With the end of the American Civil War, the United States Congress embarked on a massive reduction in the number of regiments in the US Army. The first reorganization occurred in 1866, and limited the standing army to ten regiments of cavalry and forty five of infantry. Twelve of these regiments headed for the frontier, the others pulled duty in the South enforcing the edicts of Reconstruction policies. In 1869 lawmakers compressed the infantry into just twenty five regiments. Officials consolidated some regiments, struck others from the books, but most unit designations in the infantry changed. As a result, getting a good idea of what troops actually served in a particular frontier location in the late 1860s becomes difficult because they literally changed numbers and names twice in a five year period.
In addition, some 20,000 US troops–mostly in volunteer regiments–flooded to the Rio Grande border with Mexico to help keep an eye on the collapse of the French-backed Mexican Empire of Maximilian I at the hands of the US-backed Republicans under Benito Juarez.
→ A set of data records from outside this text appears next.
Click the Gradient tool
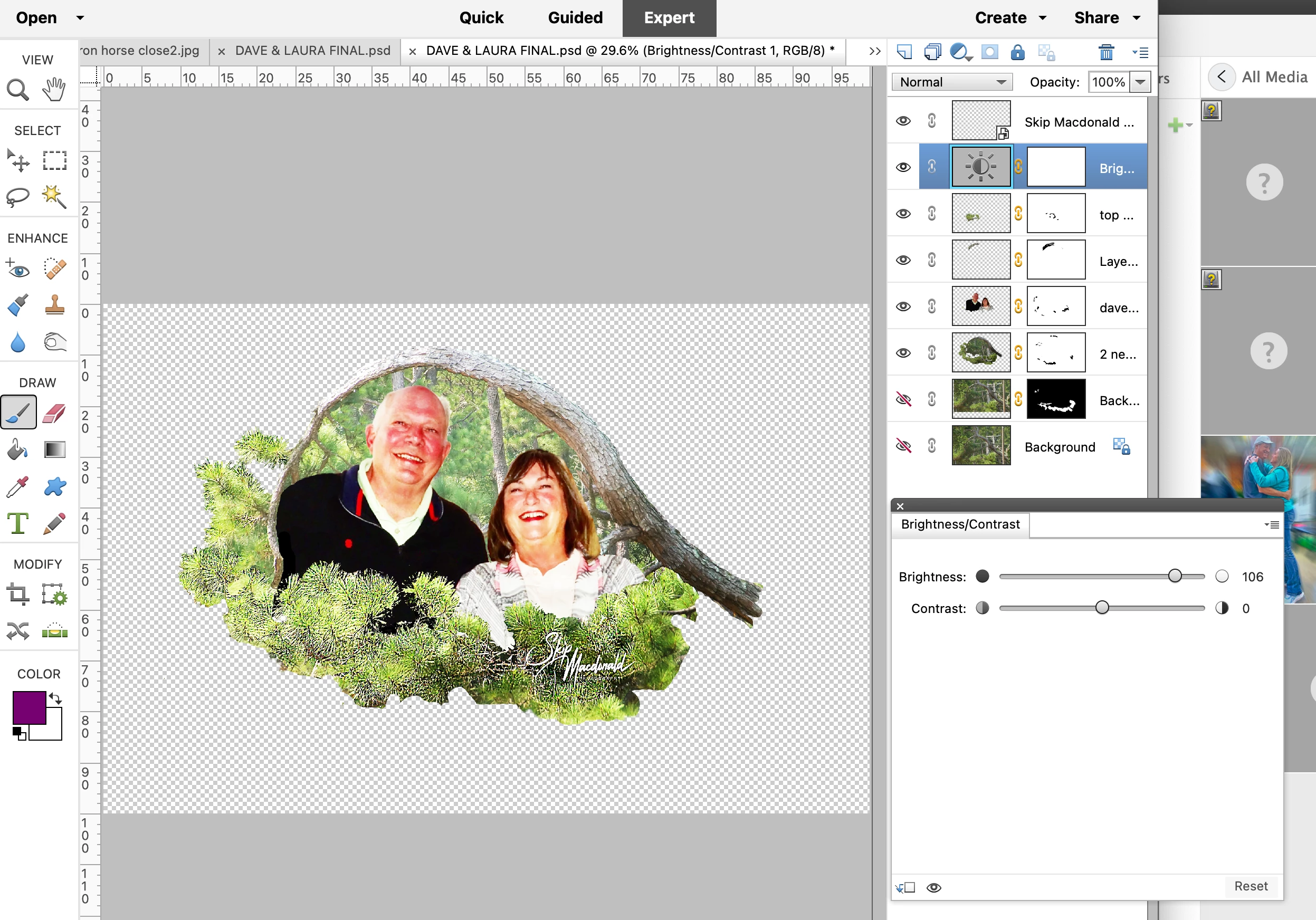The height and width of the screenshot is (920, 1316). (x=54, y=449)
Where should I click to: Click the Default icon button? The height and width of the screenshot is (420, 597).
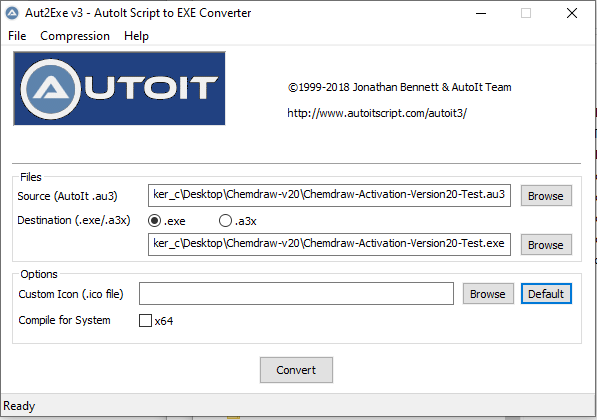click(546, 294)

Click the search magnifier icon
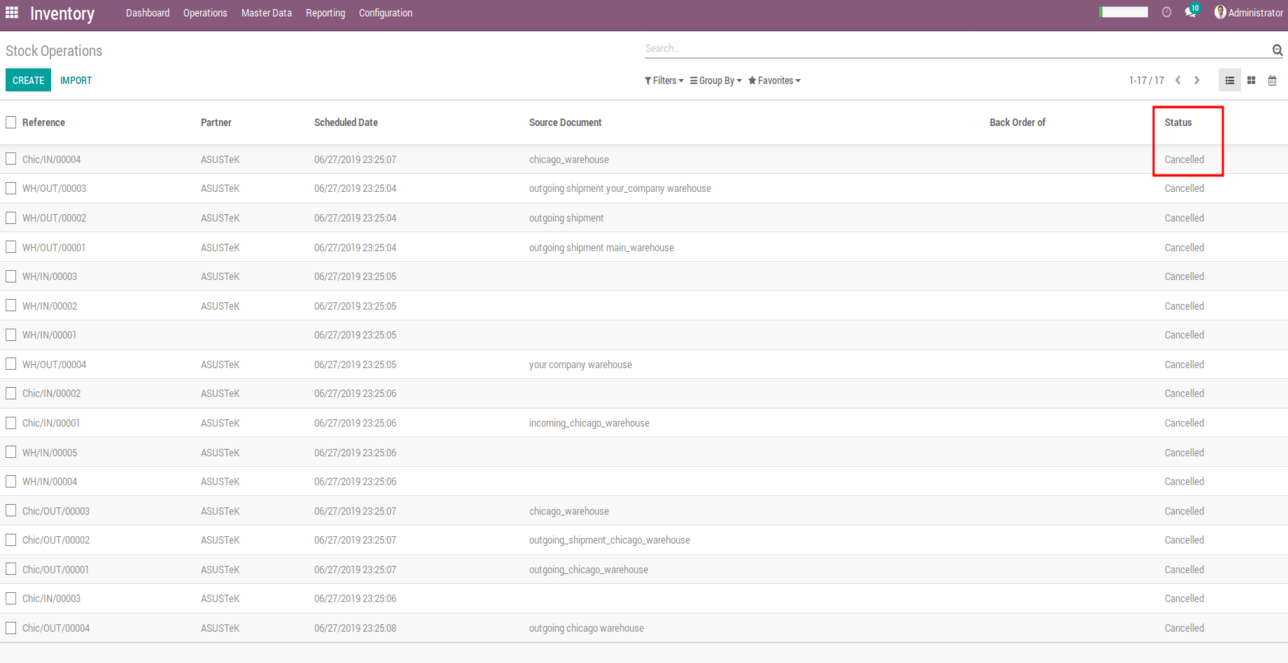point(1277,50)
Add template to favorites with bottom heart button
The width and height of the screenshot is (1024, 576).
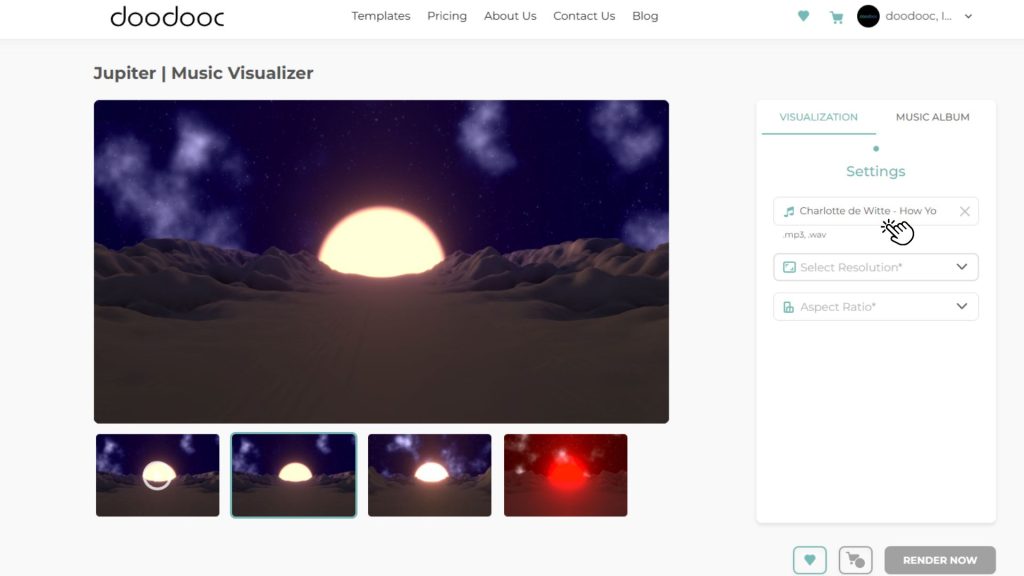point(810,560)
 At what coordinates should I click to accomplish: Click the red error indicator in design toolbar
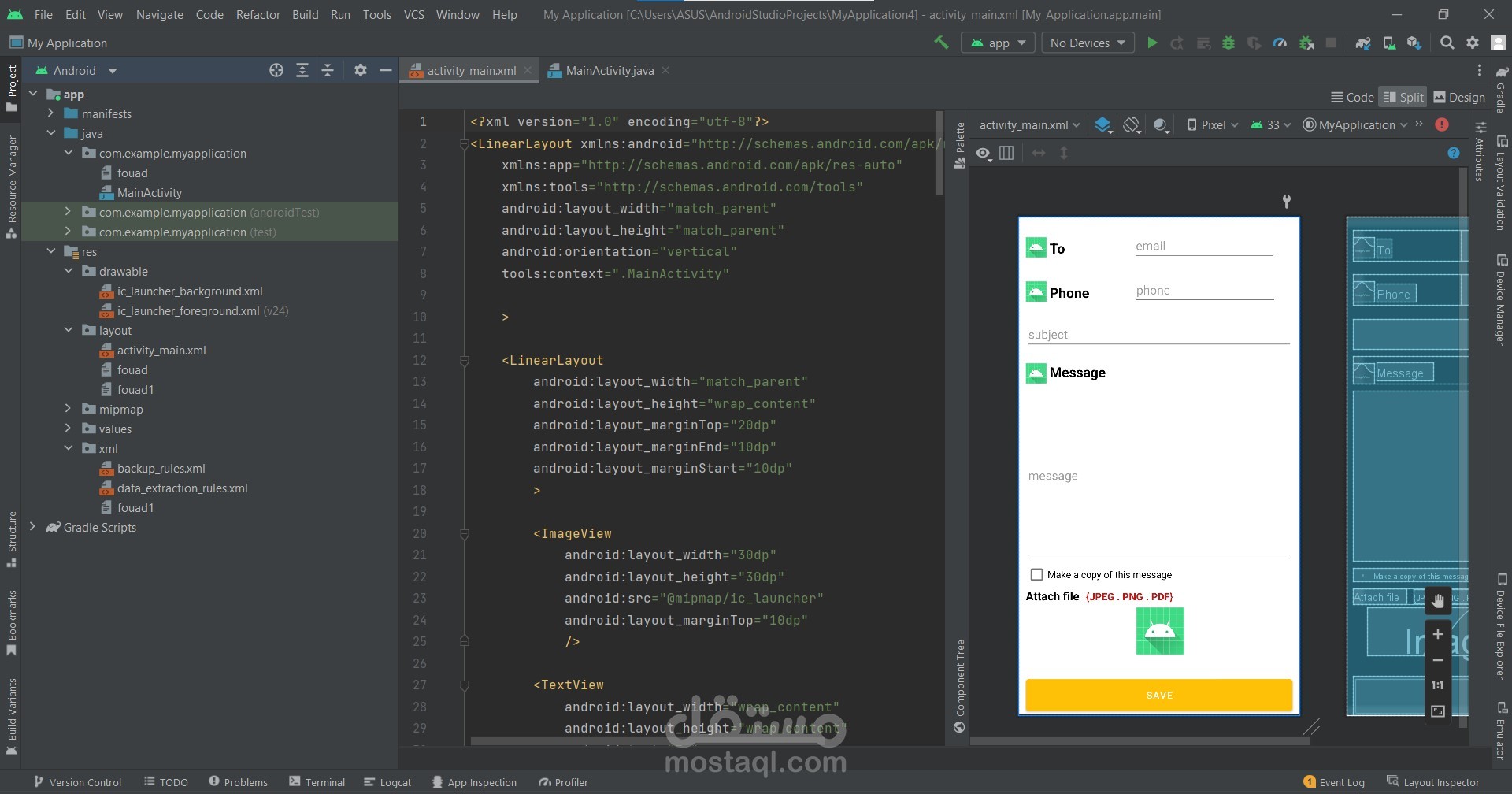tap(1442, 124)
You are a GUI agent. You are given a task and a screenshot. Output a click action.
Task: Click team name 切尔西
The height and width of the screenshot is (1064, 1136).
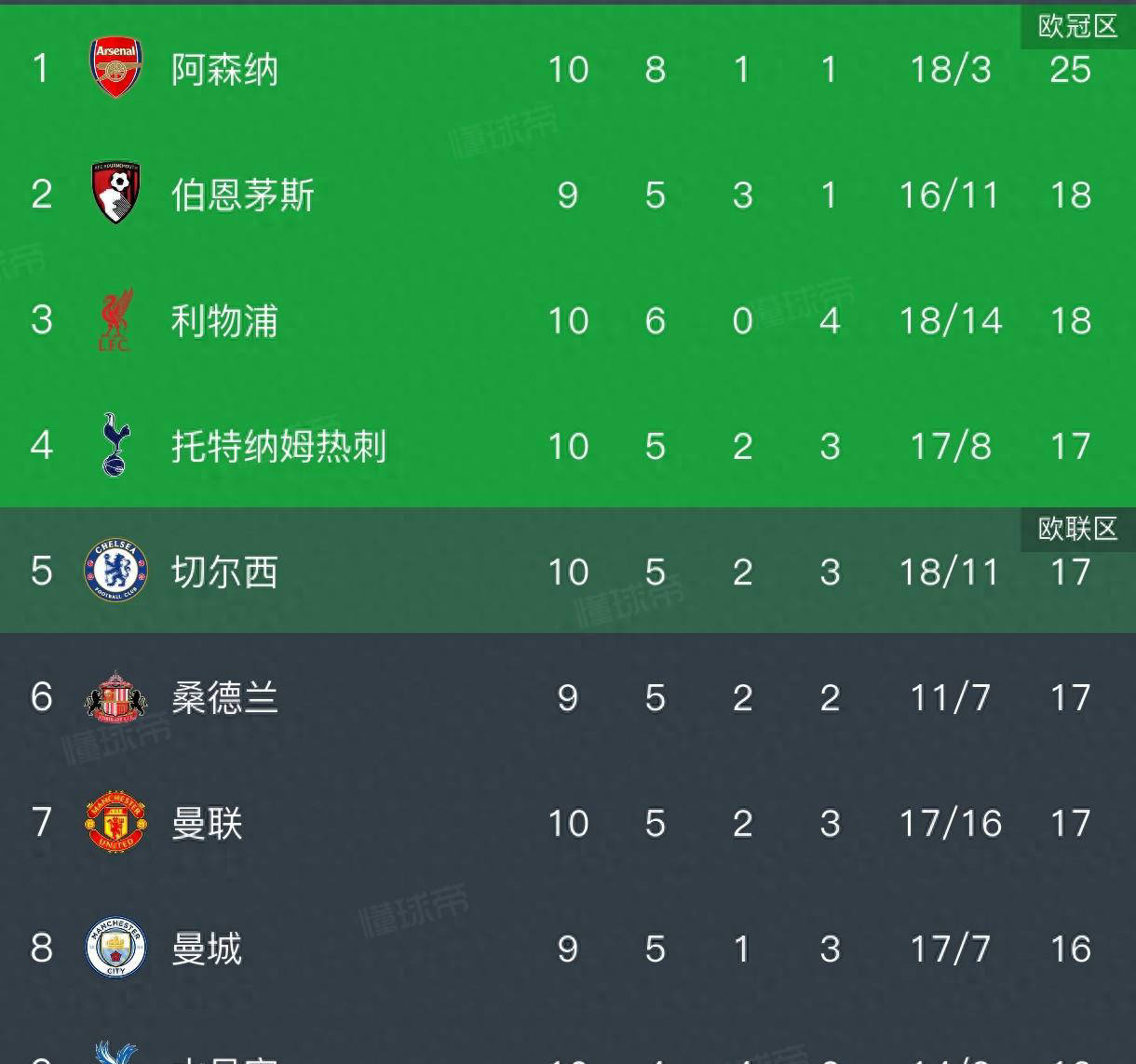[224, 572]
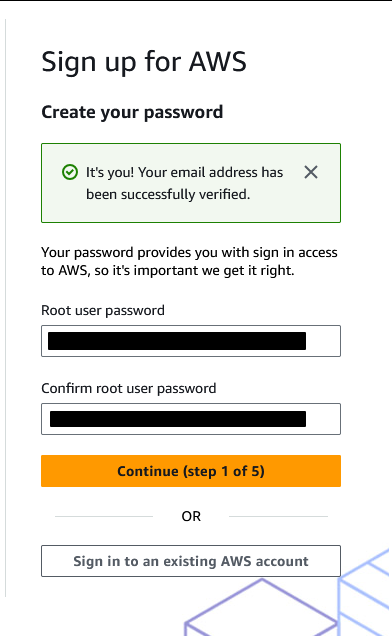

Some of these Union volunteer regiments–including the 18th New York Cavalry and the 3rd Michigan Infantry but also including units in the United States Colored Troops (USCT)–lingered in frontier locales until being mustered out, overlapping their time in Texas with newly reorganized US regular formations.
Even with these challenges, a clear clear picture emerges. In 1866, the 4th and 6th US cavalries arrived in Texas to restore Federal authority, as did the 11th (later designated the 16th) and 17th US Infantry. By 1867, the African American 9th Cavalry arrived in Texas. The 6th Cavalry, however, headed north of the Red River by 1871. When frontier issues heated up in the 1870s, the African American 10th Cavalry and the 24th and 25th also arrived. White and black soldiers, in separate units, brought a reassuring measure of stability to Texas in the chaotic years after the Civil War.